Não se misturem estalagens grã-finas, o Supremo Tribunal Federal e escritórios de advocacia. Mas há uma certa sintonia em tudo porque, na medida em que a capital federal tem diâmetro pequeno, muitos se encontram em poucos lugares, havendo coincidências não desprezíveis. Daí, certamente, um gabinete profissional ter sido palco de encontro entre um ministro da maior corte da República, outro juiz três vezes ministro, e, por fim, o convalescente Luiz Inácio Lula da Silva.

Às vezes cruzo com um ou outro, incógnito, mas não tanto, na feira de antiguidades do Masp, não tão desconhecido assim, mas o povo, intelectualizado, finge não ver para não incomodar. Isso acontece. Certa vez, jantando numa lanchonete badalada em São Paulo, reconheci antiga atriz de teatro. Aquela senhora comia sozinha. Não havia quem a cumprimentasse. Larguei o guardanapo sobre a mesa e fui lá. Elogiei-a. Ela quase chorou.

A recente regulamentação da chamada “Lei de Acesso à Informação”, diploma legislativo muito mal produzido e dependente, ainda, de conflito judicial a surgir, deve estar servindo de parâmetro à publicização das intimidades.
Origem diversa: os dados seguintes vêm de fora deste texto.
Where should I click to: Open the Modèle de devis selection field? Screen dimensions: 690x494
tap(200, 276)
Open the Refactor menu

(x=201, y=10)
Se assim for, o ministro Gilmar Mendes bem fez ao contar o que aconteceu no gabinete do agora advogado Nelson Jobim.

De tudo isso, resta o ex-presidente Lula sem a barba. É esquisito, mas o depilamento o transformou num homem comum. Perdeu o carisma, ou o equilíbrio. Aconteceu o mesmo em Sansão e Dalila.